Justin Carlson
Justin Carlson

Reputation: 2710

Javascript dot notation with variable

Not sure how to word this.

I am trying to use a variable to determine how far to drill into an object to return a value.

var target = "level1.level2.var";
var myObject = {
                    level1: {
                        level2: {
                            var: 'value'
                        }  
                    }
               }
var returnVal = myObject.target;

How could this be done? Clearly this won't work. Is it possible some other way?

I figured I would have to maybe explode the target var and then loop for each level, but thought I'd ask to see if there was any easier way I could be overlooking.

Upvotes: 4

Views: 4050

Answers (5)

Blender
Blender

Reputation: 298156

I can see two ways of doing this:

  • Using eval() (frowned upon, as eval is evil):

    var returnVal = eval('myObject.' + target);
    
  • Using a loop:

    var split = target.split('.');
    var newTarget = myObject;
    
    for (var i = 0; i < split.length; i++) {
        newTarget = newTarget[split[i]];
    }
    

Upvotes: 2

Ry-
Ry-

Reputation: 224904

Easier? Sure, use eval:

var obj = eval('myObject.' + target);

That's not really a serious answer, though. You shouldn't use eval that way in good code. The only other way as far as I know, however, is to loop as you describe:

var items = target.split('.');
var obj = myObject;
var i;

for(i = 0; i < items.length; i++) {
    obj = obj[items[i]];
}

Or, with a regular expression hack:

var obj = myObject;
target.replace(/[^\.]+/g, function(m) {
    obj = obj[m];
});

Regardless, you can now use obj.

Upvotes: 4

Paul
Paul

Reputation: 141839

You could use this function:

function get_property_from_target(obj, target){
    var arr = target.split('.');
    for(var i = 0; i < arr.length; i++){
        if(obj)
            obj = obj[arr[i]];
    }
    return obj;
}

Then call it like:

get_property_from_target(myObject, target);

I'd rename the function to something better too.

Also please don't name an objects property var since that is a keyword in Javascript it can be confusing, and I'm not sure that it will always work the way you expect or if it will just cause errors in some browsers.

Upvotes: 10

gen_Eric
gen_Eric

Reputation: 227240

What I would do (maybe not the best, but it'll work), is what you've suggested. Explode the variable, and then go to that level.

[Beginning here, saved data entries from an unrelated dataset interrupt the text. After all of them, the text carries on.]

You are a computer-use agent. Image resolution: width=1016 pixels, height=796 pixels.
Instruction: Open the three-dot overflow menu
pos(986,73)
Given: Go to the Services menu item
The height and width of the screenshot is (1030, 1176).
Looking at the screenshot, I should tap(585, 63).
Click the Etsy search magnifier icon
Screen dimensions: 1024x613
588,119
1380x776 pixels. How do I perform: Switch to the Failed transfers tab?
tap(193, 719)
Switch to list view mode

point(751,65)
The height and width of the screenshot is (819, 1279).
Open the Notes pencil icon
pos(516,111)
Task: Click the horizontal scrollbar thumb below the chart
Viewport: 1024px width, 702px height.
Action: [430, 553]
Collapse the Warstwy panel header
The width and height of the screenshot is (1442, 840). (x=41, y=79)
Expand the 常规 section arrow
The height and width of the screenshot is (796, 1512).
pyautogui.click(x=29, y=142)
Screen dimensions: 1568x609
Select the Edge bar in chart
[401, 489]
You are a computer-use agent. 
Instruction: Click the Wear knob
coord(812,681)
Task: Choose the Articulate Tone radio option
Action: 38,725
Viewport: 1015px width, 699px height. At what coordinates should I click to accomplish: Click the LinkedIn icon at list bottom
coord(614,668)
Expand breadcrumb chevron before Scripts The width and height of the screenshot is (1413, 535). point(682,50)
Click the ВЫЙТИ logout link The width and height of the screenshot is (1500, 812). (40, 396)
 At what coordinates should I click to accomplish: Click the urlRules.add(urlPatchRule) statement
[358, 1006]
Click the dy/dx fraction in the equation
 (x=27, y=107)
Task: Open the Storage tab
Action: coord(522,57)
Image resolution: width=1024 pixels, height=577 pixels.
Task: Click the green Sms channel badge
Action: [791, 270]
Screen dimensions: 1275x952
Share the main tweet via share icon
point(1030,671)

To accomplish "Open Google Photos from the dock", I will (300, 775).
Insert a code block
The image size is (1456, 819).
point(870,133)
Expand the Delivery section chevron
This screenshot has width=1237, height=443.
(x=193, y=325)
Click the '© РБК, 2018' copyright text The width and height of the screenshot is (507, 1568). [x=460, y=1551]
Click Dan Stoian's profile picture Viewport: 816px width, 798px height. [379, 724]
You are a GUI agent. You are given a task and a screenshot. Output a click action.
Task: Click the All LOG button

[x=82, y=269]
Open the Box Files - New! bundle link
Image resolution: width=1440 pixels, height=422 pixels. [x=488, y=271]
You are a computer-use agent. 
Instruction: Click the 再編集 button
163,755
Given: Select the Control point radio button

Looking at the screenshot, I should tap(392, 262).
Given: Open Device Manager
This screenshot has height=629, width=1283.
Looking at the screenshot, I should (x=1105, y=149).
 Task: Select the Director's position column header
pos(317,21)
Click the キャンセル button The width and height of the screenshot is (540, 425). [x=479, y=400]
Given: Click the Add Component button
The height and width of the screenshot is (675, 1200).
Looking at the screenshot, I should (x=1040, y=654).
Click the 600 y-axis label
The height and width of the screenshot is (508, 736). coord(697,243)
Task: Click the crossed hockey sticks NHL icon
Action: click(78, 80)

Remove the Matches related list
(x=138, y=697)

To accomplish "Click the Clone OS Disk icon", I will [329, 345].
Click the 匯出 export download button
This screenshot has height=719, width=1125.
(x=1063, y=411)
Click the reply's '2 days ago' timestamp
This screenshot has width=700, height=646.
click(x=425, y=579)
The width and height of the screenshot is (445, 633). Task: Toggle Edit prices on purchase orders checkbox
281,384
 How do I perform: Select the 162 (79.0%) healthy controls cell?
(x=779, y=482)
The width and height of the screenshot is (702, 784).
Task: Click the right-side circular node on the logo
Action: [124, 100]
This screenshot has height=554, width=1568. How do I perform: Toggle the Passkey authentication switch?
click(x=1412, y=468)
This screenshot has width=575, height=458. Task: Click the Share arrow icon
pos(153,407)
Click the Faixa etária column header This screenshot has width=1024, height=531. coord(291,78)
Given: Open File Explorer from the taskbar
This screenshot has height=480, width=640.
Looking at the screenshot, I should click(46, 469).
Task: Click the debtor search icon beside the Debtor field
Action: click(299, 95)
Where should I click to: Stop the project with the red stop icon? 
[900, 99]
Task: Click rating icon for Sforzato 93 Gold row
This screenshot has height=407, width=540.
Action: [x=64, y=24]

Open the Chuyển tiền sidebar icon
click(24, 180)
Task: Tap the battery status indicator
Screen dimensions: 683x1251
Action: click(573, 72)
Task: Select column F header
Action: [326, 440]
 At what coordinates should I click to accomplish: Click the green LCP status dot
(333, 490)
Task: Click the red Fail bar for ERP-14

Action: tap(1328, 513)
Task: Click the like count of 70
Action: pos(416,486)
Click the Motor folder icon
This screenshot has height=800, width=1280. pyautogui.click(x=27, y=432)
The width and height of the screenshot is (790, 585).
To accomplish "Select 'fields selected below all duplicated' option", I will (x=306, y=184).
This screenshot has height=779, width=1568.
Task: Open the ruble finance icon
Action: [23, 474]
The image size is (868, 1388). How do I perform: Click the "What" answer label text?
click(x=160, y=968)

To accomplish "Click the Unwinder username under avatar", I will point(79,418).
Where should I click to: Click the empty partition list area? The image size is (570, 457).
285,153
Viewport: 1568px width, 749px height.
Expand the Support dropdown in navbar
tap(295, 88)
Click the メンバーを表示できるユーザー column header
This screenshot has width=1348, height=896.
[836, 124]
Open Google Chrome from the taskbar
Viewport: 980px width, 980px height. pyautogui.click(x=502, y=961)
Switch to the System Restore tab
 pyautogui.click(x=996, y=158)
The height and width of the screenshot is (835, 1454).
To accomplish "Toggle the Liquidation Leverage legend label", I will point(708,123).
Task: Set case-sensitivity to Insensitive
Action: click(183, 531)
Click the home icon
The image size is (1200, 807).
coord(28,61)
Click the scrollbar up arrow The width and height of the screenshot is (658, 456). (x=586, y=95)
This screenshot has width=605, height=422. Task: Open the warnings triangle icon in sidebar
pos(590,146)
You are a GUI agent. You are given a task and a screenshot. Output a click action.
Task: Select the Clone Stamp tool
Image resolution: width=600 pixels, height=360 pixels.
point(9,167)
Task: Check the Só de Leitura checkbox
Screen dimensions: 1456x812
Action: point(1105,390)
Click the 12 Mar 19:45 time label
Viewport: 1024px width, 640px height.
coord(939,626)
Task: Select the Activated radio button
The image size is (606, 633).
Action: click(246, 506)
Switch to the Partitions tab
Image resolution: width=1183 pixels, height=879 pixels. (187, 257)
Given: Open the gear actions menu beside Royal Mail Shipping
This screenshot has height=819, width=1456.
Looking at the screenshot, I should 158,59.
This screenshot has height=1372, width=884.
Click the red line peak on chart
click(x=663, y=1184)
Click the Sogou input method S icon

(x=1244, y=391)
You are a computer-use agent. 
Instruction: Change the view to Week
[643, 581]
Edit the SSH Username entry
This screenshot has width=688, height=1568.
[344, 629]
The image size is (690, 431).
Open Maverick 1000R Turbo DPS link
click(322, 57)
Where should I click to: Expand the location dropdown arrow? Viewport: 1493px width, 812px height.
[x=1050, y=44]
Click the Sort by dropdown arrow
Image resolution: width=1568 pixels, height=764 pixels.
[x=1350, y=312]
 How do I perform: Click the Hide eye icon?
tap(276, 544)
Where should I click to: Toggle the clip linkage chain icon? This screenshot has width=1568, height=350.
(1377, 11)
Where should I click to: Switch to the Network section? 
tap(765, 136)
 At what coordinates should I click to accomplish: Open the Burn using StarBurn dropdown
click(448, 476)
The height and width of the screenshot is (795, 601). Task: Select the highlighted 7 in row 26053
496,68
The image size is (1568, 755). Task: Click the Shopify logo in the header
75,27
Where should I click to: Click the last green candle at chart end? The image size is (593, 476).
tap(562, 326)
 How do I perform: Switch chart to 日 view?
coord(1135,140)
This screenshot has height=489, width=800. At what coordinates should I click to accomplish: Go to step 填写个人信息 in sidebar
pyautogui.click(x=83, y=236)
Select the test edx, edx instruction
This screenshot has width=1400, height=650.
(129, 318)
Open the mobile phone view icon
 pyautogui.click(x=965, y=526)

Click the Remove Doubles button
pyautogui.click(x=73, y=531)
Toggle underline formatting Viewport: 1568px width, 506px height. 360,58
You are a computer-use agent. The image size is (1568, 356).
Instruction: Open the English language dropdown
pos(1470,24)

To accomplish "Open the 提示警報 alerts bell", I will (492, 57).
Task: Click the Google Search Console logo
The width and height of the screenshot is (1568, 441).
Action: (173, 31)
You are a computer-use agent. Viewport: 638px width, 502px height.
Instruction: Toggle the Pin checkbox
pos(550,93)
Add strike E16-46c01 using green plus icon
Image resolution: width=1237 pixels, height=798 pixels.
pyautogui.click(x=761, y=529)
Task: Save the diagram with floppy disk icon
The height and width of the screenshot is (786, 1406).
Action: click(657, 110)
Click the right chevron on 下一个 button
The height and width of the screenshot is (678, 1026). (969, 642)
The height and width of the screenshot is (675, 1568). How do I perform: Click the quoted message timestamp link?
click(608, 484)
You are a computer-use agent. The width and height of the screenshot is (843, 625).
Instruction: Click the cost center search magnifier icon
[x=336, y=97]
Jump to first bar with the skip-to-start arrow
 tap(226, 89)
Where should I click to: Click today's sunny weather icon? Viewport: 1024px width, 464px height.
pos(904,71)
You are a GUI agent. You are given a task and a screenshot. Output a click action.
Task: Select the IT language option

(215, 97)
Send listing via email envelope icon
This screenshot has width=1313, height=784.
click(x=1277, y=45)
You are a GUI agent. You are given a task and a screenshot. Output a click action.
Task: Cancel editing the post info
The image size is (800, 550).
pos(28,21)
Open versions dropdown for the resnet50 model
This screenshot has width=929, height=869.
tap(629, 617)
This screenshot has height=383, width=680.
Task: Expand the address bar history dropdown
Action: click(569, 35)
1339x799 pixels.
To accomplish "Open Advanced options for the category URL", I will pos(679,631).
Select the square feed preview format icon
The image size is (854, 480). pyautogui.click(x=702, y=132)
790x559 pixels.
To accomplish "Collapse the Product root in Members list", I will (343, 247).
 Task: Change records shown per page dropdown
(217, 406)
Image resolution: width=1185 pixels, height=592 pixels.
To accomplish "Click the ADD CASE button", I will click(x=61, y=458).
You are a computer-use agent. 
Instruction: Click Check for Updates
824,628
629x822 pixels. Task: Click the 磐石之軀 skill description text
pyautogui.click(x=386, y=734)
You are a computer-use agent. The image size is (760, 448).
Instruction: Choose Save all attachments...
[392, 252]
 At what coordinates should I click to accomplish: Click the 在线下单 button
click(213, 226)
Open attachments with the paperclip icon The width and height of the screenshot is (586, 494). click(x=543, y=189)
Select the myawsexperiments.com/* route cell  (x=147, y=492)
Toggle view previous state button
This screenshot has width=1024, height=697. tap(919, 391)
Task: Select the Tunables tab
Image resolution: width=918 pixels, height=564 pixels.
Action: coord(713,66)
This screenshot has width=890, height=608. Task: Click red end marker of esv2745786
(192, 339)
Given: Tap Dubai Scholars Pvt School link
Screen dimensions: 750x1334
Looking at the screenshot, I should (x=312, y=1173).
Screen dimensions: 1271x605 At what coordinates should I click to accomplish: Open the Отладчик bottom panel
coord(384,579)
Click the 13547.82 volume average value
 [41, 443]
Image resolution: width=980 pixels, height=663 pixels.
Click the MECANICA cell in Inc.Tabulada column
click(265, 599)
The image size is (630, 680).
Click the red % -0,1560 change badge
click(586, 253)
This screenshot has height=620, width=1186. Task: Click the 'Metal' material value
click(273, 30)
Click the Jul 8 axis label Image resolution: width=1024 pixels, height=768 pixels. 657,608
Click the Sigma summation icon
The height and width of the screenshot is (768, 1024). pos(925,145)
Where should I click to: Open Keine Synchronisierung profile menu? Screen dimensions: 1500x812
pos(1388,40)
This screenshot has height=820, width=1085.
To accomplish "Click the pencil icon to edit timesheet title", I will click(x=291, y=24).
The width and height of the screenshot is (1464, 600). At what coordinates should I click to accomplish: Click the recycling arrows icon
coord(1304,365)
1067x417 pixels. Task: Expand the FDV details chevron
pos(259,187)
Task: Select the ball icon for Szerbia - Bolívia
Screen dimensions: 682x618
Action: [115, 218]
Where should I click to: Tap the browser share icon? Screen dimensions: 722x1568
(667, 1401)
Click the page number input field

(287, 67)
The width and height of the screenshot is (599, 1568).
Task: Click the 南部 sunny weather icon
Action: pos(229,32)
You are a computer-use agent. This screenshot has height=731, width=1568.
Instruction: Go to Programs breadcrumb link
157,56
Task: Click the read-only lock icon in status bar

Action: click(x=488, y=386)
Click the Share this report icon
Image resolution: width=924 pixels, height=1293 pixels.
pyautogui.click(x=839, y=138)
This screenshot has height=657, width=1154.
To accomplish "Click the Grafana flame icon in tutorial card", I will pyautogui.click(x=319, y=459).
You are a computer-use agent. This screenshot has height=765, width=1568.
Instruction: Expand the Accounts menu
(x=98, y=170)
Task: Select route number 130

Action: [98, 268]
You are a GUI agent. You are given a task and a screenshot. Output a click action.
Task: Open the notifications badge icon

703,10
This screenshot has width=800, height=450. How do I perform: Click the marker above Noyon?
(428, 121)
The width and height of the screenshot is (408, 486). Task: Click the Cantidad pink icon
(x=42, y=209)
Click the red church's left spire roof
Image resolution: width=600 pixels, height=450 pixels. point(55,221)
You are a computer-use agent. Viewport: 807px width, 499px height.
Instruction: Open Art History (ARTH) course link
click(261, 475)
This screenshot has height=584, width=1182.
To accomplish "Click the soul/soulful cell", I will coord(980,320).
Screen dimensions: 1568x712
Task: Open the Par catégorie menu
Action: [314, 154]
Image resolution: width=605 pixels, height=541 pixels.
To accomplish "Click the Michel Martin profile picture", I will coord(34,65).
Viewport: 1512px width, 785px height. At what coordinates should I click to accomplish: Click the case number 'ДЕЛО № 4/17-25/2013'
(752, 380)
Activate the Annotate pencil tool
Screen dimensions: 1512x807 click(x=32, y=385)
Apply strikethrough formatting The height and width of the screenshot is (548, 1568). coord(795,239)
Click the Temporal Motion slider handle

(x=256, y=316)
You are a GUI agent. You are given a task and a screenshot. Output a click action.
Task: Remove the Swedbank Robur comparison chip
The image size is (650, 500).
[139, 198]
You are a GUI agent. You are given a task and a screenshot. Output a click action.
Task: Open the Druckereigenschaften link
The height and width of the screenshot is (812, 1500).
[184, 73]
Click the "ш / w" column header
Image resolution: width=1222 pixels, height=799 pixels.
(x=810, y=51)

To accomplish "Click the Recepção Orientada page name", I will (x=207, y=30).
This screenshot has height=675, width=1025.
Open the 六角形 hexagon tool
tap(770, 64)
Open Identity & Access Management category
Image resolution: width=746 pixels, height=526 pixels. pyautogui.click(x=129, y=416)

var target = "level1.level2.var";
target = target.split('.');

var returnVal = myObject;
for(var i=0,len=target.length; i<len; i++){
    returnVal = returnVal[target[i]];
}

console.log(returnVal); // value

Upvotes: 1

hvgotcodes
hvgotcodes

Reputation: 120188

there is no way, other than writing code to split your target on ., then for each token, drill down into the object as long as the "path" is valid.